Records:
────────────────────────────────────────

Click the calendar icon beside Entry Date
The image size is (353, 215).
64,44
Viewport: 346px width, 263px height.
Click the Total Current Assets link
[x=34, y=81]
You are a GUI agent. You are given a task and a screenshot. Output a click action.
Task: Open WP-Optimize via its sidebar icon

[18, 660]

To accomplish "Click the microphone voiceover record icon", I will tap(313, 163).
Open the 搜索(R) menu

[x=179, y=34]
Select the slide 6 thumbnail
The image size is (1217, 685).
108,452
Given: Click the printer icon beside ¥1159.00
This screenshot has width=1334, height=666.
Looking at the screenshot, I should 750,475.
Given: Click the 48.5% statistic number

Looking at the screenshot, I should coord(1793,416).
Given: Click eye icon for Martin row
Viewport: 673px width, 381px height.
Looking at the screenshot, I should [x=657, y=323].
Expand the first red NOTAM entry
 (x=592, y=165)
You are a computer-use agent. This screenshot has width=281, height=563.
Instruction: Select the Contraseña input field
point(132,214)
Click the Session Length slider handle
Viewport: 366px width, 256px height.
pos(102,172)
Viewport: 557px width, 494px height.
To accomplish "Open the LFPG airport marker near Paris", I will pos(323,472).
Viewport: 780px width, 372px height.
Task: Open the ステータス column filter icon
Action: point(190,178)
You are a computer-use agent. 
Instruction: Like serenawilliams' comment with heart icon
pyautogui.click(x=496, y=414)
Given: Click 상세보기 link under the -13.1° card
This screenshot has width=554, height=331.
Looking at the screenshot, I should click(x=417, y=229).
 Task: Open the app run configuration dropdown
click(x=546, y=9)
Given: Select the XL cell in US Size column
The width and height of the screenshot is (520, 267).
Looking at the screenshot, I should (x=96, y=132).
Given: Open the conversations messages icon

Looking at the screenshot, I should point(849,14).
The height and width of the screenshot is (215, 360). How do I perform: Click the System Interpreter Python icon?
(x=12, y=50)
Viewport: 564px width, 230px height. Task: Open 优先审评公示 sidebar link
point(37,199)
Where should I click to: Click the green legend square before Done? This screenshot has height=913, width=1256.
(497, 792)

────────────────────────────────────────

List every line of the records above that contains the word "accomplish", matching its case.

To accomplish "Click the microphone voiceover record icon", I will tap(313, 163).
To accomplish "Open the LFPG airport marker near Paris", I will pos(323,472).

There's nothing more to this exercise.